- **Screen-element location records**:
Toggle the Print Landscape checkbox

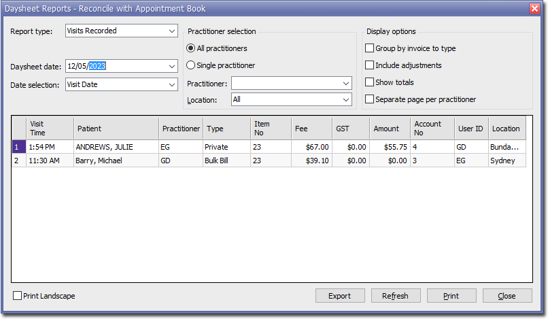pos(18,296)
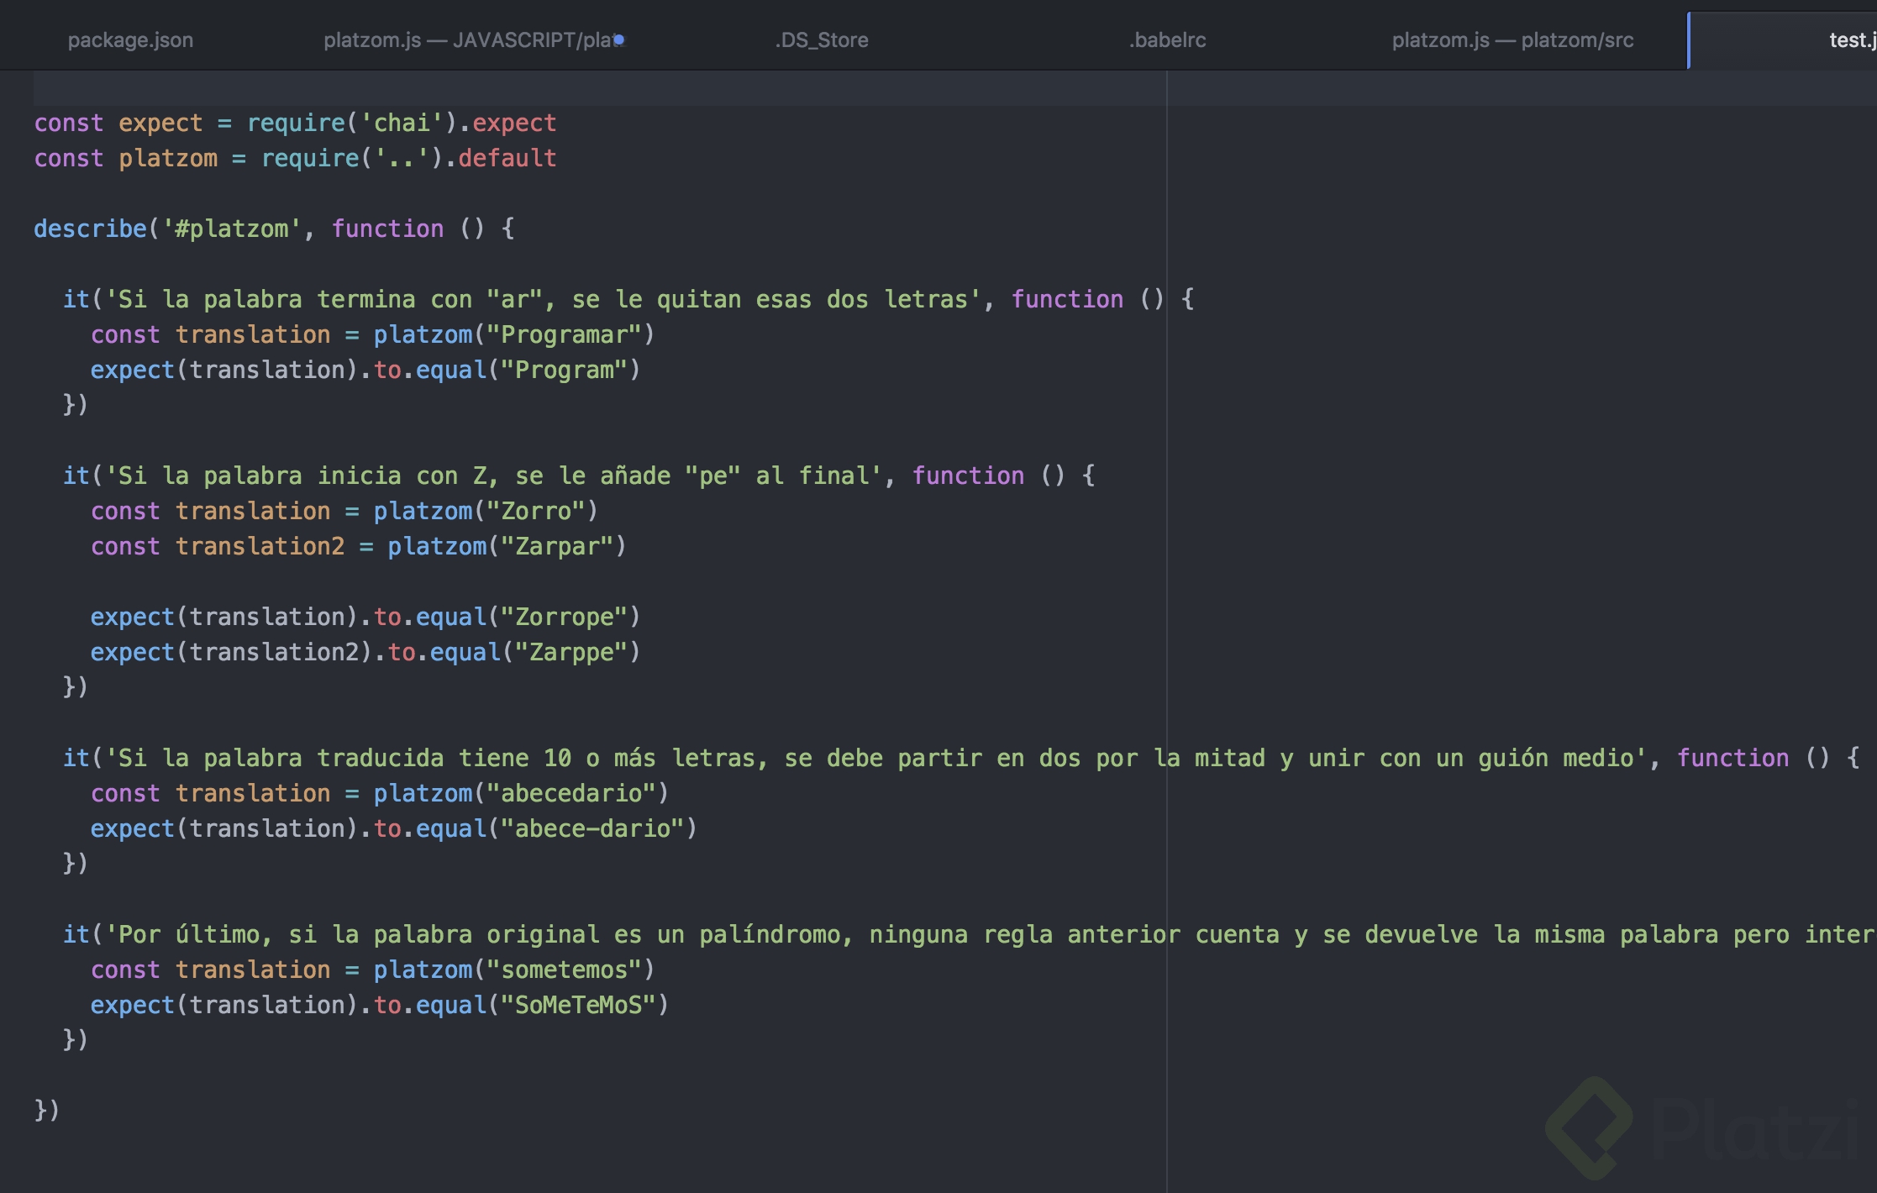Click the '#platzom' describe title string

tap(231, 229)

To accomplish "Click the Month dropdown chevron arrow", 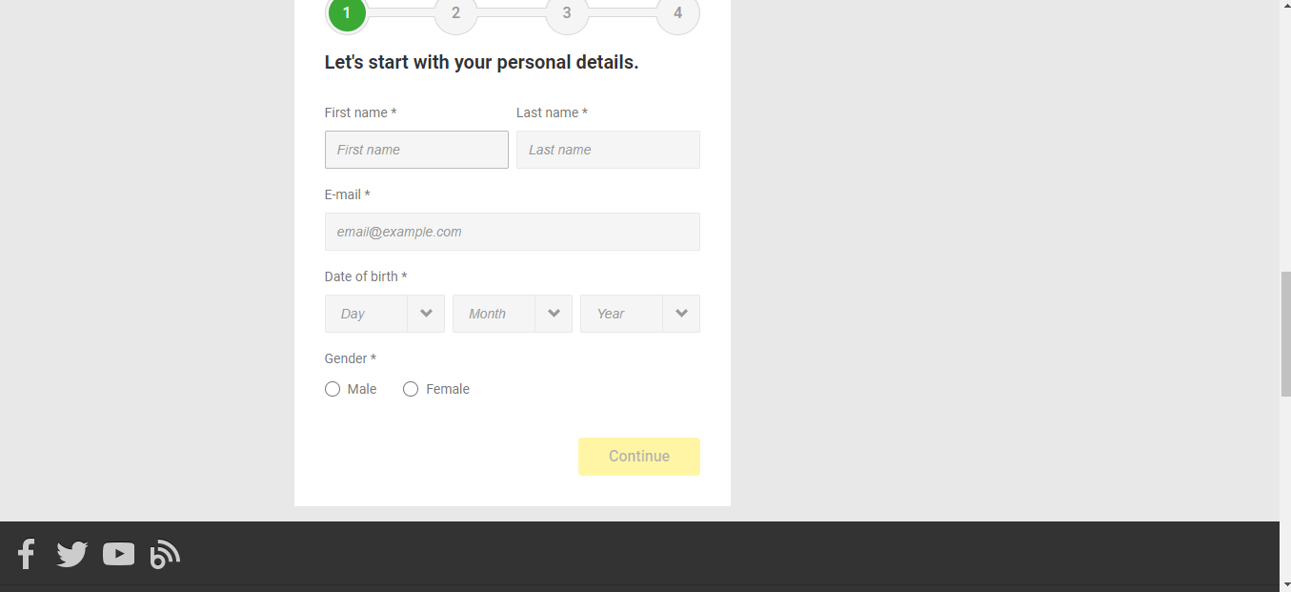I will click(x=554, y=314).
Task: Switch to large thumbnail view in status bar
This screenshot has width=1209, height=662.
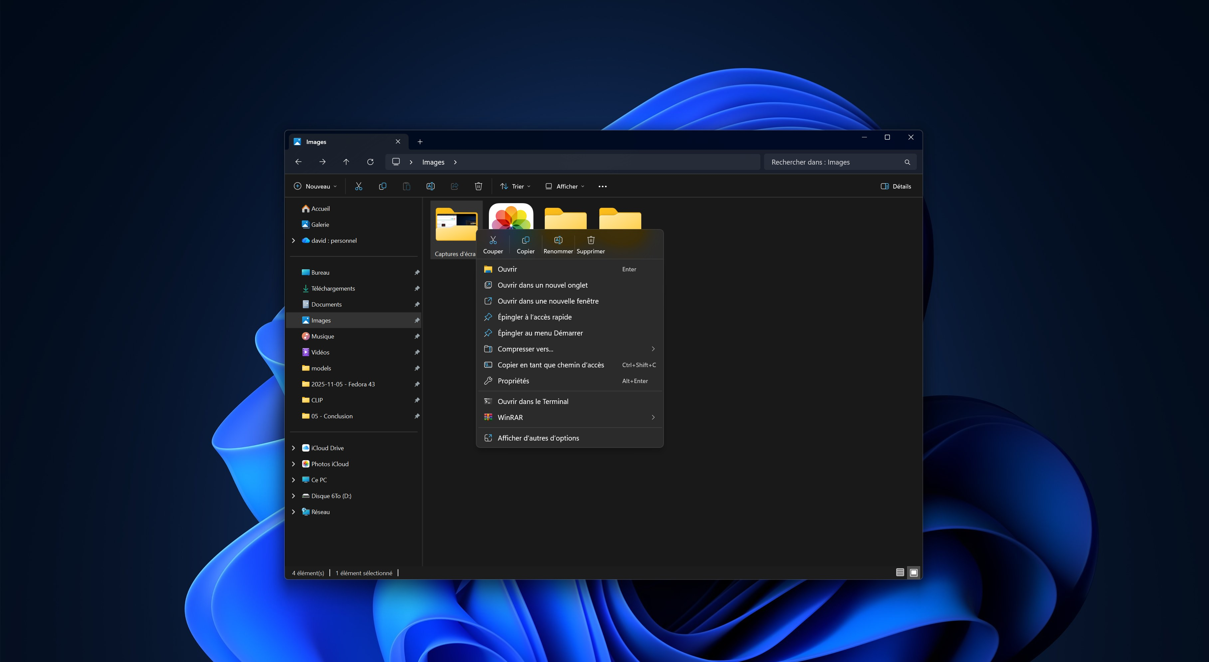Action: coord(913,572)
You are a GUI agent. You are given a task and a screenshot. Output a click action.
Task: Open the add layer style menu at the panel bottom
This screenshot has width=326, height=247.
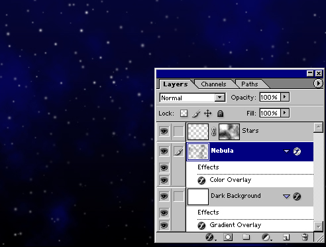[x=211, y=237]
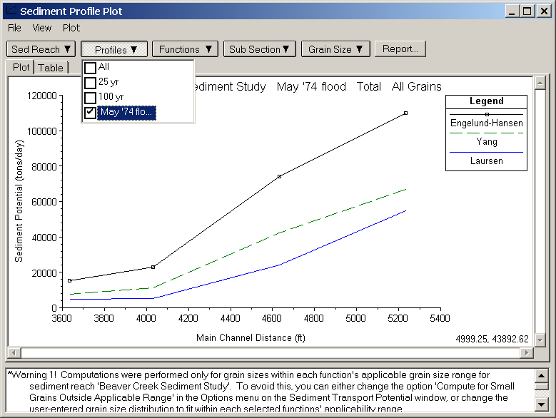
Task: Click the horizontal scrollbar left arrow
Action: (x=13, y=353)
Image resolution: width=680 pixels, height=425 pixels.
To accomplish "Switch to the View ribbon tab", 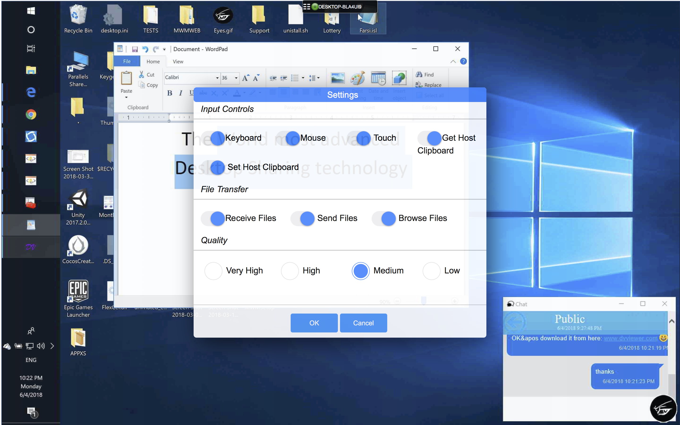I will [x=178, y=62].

- **Problem to work on**:
Can you express the stretch of the records above, from the line containing "You are a GUI" through the line containing "Action: (x=13, y=353)", as a JSON list of strings with one string per line and blank lines omitted? Leave the pictures out of the answer.

- **The response**:
[
  "You are a GUI agent. You are given a task and a screenshot. Output a click action.",
  "Task: Open the add layer style menu at the panel bottom",
  "This screenshot has width=326, height=247.",
  "[x=211, y=237]",
  "Task: Click the horizontal scrollbar left arrow",
  "Action: (x=13, y=353)"
]